[eks]

It's scary. Why not just revert to the old engine when things started to fell out of place? Having the exchange down for that long is bound to have a big backlash when it comes back online.

They should have put a Kraken 2.0 trade engine alongside the first one, and moved people gradually there. It doesn't matter how confident they were with the upgrade before it happened, it's crypto, everything is new. A few lines of wrong code and you can lock millions of dollars in multi-sig wallets.

I have most of my funds there because their eur SEPA transfers worked very well. I really hope they can get back in shape after it comes back online.

[stp-ip]

Their downtime and non usable site was so bad already that downtime is almost as inconvenient as the working site was before. Now at least they are fixing it. They held back the update for months due to testing. They have to take the jump and after x hours of downtime the damage is done, so fixing it once and for all instead of rolling back might actually be the better solution.

[mrweasel]

I notice the "upgrade is coming" notice on their site last week, but I don't have a Kraken account, I was just interested in learning more about crypto-currency trading. Now they made me curious about their platform, for a purely technical perspective.

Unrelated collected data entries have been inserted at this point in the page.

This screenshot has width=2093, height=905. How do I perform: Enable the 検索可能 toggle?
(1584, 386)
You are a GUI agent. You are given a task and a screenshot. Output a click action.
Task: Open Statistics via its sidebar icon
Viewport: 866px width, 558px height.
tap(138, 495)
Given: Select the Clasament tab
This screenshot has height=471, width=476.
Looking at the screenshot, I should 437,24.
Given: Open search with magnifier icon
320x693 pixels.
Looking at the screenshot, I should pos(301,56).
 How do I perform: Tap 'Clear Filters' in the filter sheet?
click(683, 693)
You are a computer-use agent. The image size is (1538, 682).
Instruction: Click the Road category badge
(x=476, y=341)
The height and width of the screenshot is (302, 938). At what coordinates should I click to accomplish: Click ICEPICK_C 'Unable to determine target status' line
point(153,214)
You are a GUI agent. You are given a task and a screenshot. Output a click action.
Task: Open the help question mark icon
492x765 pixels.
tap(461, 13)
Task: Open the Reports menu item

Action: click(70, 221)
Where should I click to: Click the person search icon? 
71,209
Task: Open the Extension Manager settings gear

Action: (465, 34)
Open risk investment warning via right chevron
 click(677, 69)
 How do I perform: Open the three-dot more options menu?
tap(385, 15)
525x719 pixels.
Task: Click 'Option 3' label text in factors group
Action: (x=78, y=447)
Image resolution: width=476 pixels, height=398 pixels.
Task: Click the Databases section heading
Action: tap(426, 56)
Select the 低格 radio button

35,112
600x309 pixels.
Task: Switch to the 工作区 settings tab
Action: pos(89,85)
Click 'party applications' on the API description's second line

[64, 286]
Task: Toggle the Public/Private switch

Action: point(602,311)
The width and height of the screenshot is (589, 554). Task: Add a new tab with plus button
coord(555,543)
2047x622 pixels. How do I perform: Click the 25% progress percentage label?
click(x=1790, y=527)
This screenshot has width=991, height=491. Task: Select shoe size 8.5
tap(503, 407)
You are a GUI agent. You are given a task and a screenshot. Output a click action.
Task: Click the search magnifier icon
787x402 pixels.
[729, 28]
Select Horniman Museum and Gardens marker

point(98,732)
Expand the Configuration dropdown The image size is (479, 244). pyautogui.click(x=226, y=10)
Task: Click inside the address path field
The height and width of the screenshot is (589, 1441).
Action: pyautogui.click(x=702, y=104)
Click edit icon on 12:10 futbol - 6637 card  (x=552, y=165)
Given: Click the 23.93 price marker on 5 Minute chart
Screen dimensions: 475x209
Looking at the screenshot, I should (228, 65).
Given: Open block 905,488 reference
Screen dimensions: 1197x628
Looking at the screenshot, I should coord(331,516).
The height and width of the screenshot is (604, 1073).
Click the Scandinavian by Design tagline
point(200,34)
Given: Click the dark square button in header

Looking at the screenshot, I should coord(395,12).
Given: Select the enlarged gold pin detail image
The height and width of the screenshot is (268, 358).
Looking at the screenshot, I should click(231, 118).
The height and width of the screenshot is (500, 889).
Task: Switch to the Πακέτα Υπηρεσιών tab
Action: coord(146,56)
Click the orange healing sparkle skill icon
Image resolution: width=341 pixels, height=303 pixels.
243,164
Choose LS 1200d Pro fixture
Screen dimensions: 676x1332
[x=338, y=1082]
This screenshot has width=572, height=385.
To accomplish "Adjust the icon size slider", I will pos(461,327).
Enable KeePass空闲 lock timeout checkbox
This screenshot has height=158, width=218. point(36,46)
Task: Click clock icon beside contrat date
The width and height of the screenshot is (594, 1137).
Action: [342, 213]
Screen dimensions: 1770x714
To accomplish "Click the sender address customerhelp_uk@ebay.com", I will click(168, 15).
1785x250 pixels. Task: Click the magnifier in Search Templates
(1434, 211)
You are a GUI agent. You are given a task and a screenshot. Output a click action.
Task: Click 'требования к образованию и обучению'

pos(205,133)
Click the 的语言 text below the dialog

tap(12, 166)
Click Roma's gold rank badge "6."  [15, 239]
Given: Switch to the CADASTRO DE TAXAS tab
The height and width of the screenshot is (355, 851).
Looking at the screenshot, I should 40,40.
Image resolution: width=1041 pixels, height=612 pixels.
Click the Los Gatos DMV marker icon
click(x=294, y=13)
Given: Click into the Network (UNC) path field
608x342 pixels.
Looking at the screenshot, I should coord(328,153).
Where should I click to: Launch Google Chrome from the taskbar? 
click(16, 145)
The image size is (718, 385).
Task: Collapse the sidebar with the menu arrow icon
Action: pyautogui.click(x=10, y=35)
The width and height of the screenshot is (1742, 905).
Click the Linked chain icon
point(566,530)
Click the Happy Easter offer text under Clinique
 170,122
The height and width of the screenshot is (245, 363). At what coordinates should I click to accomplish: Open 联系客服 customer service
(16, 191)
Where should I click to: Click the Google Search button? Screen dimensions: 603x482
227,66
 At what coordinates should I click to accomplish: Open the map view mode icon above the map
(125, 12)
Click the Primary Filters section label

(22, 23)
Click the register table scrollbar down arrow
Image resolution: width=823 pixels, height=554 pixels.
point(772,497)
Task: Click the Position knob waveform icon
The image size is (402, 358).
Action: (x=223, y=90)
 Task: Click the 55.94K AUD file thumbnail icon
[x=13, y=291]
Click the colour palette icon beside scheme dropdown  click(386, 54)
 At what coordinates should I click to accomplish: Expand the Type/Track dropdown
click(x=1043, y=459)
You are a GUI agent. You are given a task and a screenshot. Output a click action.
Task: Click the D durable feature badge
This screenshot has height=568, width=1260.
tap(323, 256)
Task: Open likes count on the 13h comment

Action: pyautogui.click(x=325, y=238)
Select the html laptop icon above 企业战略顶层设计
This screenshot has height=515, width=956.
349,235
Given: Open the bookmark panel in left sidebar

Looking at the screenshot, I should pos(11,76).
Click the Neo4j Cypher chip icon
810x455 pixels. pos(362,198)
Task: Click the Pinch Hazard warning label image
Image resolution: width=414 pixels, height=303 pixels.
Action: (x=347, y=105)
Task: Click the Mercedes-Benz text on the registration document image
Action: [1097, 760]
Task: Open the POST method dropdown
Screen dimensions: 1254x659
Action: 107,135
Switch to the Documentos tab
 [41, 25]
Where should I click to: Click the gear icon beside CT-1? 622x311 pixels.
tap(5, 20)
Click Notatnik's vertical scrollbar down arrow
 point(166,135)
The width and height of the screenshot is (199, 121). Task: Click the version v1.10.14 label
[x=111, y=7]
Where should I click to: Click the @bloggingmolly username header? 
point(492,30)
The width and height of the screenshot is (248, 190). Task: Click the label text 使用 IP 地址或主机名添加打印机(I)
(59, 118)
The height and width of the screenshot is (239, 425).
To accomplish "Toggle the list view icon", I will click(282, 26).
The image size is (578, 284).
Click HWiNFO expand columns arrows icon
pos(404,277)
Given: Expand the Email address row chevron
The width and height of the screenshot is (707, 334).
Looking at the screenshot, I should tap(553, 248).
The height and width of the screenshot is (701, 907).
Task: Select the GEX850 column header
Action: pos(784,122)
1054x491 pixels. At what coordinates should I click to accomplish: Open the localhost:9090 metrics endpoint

As you say, why didn't they just revert? Are they not able to? What are the steps in their system upgrade? Are they moving to new hardware? What's their setup like? What software are they running (custom written surely, but what language, which database technologies?)

Incidents like this make me curious, and I would love to read the post mortem on something like this.

[stp-ip]

Second the notion of a post mortem, but I assume due to their focus on security they value security by obscurity as an additional factor.

[dx034]

Explaining why an upgrade didn't work doesn't compromise security. I'd guess moving the data didn't work or they corrupted a database and don't know how to repair it.. Explaining that you don't have proper data backups in place can be embarrassing but with a post mortem you can at least get some trust back (like Gitlab's incident).

Not explaining why you're offline for 24h doesn't help people to trust you

[wonderwonder]

If they corrupted a live database and are not able to recover it they are in a world of hurt. While it is bad form, many people keep their coins on the exchanges and even if the bulk of an individuals coins are offline, they still likely have at least a small amount on their for trading.

If a table that connects user accounts to kraken owned wallets is corrupted and not recoverable people will be out millions. For some that would be the equivalent of your 401k issuing a post mortem for losing all of your retirement.

If this worst case scenario happened they are likely in severe damage control.

Most likely explanation though is that things are just taking longer than expected to upgrade what is by all measures likely a very technical and convoluted system.

[nasalgoat]

It boggles my mind that it's in the state it is. Some kid in his basement knows you do staging rollouts and build in parallel, this is seriously the most basic IT knowledge in existence - and yet they still screwed it up, now over 24 hours later.

Whoever their CTO is, is clearly the worst kind of incompetent and the team is the most amateur I have ever seen in my 20 years of Internet systems management.